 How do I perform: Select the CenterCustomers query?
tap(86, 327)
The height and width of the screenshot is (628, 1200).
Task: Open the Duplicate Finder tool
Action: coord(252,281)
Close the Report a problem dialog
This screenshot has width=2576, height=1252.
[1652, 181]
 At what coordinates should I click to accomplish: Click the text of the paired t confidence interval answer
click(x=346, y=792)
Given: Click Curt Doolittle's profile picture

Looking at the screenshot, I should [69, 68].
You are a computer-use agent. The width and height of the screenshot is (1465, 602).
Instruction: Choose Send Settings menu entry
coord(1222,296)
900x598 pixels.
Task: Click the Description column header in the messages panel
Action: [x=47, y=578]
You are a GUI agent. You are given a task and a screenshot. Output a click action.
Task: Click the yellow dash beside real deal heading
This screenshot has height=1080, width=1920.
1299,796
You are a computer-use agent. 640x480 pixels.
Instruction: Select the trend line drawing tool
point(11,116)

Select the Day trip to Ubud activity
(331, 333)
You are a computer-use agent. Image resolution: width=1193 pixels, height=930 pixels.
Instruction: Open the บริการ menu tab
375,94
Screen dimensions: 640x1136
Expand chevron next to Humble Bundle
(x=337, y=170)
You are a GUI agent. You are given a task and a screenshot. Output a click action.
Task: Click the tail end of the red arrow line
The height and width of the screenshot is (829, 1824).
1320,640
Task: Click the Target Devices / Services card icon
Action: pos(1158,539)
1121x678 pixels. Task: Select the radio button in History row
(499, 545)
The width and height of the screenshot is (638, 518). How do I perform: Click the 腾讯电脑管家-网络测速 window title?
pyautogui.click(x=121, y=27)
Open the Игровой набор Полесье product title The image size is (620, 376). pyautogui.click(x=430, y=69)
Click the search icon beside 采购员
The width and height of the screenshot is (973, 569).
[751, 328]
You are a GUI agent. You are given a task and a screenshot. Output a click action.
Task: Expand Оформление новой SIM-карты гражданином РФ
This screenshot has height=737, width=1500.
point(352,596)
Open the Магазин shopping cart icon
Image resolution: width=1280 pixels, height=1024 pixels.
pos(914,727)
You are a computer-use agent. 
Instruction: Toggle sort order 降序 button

**Assignment**
When you answer, output each line of the data exactly as given, from its first line up to and including the one with "Task: Click the yellow".

**Answer for this exercise**
 How do I perform: Select the CenterCustomers query?
tap(86, 327)
The height and width of the screenshot is (628, 1200).
Task: Open the Duplicate Finder tool
Action: coord(252,281)
Close the Report a problem dialog
This screenshot has width=2576, height=1252.
[1652, 181]
 At what coordinates should I click to accomplish: Click the text of the paired t confidence interval answer
click(x=346, y=792)
Given: Click Curt Doolittle's profile picture

Looking at the screenshot, I should [69, 68].
You are a computer-use agent. The width and height of the screenshot is (1465, 602).
Instruction: Choose Send Settings menu entry
coord(1222,296)
900x598 pixels.
Task: Click the Description column header in the messages panel
Action: [x=47, y=578]
You are a GUI agent. You are given a task and a screenshot. Output a click action.
Task: Click the yellow dash beside real deal heading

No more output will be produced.